_ASSIGNMENT_
From the records below, please return each line that holds the word "logo".

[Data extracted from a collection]
↓↓↓

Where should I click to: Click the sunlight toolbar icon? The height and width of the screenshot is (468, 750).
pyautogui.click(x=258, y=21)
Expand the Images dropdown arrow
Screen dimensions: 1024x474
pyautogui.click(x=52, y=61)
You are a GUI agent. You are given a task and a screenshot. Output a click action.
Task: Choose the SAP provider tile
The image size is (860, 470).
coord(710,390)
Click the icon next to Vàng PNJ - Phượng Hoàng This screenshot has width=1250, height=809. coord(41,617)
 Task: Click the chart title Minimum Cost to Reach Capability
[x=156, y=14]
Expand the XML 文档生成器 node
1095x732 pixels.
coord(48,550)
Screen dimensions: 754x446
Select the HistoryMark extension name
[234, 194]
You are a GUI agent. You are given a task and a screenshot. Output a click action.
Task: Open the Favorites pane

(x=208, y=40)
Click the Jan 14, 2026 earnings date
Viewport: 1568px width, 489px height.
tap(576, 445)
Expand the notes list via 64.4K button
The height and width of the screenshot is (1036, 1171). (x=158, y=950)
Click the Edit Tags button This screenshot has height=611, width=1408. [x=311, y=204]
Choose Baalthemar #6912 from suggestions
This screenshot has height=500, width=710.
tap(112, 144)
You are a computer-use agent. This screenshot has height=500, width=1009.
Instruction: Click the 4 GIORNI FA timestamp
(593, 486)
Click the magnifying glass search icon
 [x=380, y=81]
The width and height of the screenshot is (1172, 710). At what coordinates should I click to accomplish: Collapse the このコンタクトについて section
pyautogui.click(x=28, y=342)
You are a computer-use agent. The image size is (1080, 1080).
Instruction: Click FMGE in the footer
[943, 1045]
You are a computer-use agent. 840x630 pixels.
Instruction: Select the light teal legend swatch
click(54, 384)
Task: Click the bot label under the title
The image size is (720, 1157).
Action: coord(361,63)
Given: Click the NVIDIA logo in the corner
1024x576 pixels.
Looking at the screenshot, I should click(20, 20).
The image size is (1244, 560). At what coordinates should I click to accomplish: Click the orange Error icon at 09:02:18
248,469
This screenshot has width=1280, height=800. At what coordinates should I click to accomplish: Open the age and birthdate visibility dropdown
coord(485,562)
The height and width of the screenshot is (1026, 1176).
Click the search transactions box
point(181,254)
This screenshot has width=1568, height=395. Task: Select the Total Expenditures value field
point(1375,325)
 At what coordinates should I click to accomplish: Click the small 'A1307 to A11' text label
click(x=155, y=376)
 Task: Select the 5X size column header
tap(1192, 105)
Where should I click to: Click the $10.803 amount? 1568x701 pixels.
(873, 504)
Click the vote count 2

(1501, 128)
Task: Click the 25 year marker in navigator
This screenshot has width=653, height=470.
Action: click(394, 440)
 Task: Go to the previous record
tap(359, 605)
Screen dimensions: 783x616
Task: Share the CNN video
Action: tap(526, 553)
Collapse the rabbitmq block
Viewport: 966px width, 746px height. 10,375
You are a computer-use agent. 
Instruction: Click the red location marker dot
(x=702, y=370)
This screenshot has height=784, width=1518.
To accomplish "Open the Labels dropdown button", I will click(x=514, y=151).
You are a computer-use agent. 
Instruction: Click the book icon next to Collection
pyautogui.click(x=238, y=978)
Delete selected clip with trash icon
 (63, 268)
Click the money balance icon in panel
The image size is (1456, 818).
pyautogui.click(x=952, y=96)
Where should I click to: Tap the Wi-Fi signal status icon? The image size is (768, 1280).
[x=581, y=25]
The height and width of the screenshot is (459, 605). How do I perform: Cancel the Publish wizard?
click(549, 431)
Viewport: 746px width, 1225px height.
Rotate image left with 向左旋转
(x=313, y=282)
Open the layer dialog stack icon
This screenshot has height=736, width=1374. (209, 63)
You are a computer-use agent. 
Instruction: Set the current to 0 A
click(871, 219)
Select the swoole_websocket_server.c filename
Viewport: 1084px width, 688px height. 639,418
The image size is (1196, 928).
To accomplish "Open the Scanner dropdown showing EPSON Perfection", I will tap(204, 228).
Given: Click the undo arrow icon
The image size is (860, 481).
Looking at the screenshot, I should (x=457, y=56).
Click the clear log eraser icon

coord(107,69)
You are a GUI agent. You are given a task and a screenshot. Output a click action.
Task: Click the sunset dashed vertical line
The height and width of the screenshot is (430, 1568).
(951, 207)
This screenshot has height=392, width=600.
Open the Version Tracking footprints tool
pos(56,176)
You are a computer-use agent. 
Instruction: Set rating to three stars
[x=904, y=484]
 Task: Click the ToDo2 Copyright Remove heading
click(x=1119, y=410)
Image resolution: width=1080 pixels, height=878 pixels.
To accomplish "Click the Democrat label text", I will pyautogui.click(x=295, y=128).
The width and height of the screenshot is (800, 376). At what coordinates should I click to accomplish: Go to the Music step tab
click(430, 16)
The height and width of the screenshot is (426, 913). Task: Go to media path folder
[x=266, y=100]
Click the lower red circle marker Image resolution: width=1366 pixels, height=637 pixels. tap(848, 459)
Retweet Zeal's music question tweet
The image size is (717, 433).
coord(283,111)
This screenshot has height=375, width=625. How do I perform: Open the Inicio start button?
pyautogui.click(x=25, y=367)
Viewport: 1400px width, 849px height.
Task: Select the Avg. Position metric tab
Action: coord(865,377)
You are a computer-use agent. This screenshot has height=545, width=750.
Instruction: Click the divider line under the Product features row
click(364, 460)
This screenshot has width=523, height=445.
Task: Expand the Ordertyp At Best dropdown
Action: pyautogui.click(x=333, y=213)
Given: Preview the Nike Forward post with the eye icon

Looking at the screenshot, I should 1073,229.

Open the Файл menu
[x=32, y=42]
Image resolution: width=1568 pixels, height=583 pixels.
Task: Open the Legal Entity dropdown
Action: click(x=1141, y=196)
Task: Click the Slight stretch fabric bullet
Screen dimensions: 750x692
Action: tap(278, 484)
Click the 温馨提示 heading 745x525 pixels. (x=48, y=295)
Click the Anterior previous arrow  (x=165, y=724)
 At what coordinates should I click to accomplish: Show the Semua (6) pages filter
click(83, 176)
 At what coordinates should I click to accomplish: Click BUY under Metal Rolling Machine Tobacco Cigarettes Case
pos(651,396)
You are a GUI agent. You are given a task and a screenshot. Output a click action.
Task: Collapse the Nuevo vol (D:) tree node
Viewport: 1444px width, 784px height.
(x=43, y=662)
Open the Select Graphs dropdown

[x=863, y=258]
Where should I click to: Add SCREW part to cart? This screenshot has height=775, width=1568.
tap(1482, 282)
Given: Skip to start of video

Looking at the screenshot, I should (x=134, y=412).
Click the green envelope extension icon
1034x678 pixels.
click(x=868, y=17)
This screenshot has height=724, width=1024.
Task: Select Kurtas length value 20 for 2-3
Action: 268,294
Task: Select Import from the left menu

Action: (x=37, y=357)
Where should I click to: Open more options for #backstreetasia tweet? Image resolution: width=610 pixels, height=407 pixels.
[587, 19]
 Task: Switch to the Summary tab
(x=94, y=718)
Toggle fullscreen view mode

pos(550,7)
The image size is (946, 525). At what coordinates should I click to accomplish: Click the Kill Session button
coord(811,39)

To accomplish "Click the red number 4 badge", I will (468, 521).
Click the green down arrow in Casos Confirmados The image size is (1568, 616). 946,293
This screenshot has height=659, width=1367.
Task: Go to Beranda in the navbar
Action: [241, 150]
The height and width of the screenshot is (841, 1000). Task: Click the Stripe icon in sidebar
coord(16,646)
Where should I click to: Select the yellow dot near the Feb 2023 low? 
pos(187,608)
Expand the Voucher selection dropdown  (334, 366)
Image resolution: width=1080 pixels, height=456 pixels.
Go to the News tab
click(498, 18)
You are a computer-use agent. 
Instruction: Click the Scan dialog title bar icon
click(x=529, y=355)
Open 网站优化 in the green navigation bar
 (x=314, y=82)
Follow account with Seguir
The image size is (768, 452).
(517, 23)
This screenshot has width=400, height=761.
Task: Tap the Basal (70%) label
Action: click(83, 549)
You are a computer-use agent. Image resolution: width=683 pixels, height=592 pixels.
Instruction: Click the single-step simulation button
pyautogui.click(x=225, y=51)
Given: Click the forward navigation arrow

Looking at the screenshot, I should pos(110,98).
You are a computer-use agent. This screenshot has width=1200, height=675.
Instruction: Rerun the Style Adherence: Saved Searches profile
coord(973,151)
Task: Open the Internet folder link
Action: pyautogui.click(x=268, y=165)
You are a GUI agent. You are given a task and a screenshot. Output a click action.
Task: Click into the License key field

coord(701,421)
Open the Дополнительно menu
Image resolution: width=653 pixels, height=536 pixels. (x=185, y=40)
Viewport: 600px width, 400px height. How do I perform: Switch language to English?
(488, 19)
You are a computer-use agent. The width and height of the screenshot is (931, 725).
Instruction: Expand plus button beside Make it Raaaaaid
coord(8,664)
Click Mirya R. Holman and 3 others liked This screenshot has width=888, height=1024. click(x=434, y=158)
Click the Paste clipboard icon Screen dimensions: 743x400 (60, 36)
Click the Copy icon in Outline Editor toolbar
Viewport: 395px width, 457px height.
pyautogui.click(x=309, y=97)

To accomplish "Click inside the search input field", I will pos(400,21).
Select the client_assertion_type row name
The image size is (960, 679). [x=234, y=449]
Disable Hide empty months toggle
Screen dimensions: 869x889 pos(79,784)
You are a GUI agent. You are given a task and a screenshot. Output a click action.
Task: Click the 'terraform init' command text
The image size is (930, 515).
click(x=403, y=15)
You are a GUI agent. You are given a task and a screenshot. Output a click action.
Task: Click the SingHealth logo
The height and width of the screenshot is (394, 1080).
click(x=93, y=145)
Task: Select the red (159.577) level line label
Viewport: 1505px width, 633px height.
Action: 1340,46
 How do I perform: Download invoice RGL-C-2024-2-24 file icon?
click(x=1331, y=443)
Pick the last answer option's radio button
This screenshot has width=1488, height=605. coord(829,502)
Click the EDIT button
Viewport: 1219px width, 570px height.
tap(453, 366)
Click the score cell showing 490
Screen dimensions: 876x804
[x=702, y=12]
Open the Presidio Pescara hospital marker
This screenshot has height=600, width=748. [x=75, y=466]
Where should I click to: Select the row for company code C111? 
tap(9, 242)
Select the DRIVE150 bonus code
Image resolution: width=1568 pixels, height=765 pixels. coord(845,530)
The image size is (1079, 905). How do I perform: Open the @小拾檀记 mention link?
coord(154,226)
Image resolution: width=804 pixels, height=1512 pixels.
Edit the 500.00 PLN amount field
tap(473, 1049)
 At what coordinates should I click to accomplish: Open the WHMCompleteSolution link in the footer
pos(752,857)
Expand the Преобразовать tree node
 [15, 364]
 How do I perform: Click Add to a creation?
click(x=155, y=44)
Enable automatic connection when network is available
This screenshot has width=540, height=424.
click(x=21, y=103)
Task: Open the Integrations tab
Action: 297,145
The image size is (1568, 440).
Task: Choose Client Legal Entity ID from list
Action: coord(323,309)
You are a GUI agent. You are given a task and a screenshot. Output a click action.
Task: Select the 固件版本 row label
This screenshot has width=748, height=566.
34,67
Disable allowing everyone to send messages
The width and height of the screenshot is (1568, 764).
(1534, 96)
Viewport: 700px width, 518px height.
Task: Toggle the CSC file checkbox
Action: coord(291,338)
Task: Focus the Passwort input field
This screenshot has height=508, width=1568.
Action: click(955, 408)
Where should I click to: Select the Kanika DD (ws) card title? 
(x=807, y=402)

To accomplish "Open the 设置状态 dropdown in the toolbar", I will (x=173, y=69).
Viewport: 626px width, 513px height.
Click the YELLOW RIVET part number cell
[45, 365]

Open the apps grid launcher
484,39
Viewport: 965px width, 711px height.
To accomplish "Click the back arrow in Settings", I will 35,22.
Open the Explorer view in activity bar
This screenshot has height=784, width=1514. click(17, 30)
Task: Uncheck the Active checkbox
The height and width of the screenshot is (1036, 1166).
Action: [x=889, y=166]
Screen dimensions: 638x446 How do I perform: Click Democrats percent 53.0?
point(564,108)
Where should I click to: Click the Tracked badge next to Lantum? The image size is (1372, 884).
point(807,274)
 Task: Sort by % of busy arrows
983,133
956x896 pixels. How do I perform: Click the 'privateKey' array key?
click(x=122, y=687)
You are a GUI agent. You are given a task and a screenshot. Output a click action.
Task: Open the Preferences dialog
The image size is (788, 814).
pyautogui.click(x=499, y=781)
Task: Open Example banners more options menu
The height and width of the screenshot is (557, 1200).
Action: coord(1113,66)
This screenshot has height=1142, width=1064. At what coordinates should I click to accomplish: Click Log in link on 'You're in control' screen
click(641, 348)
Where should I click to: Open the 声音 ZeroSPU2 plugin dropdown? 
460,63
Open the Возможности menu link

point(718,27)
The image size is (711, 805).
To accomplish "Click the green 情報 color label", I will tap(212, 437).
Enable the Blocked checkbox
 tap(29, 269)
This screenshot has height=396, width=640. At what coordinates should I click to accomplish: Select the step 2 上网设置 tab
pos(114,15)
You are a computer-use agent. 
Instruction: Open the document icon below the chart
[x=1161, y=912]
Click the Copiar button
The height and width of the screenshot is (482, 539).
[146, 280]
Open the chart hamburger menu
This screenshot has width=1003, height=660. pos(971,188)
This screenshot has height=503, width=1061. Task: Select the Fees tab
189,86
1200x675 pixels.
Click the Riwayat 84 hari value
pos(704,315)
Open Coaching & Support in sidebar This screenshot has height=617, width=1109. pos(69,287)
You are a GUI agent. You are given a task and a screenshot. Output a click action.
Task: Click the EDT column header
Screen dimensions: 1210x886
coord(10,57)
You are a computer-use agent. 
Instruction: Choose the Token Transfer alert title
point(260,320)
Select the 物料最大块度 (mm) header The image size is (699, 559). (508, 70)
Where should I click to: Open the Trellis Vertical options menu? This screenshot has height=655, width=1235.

↑↑↑

_ANSWER FOR THIS EXERCISE_
Given: Click the NVIDIA logo in the corner
Task: Click the SingHealth logo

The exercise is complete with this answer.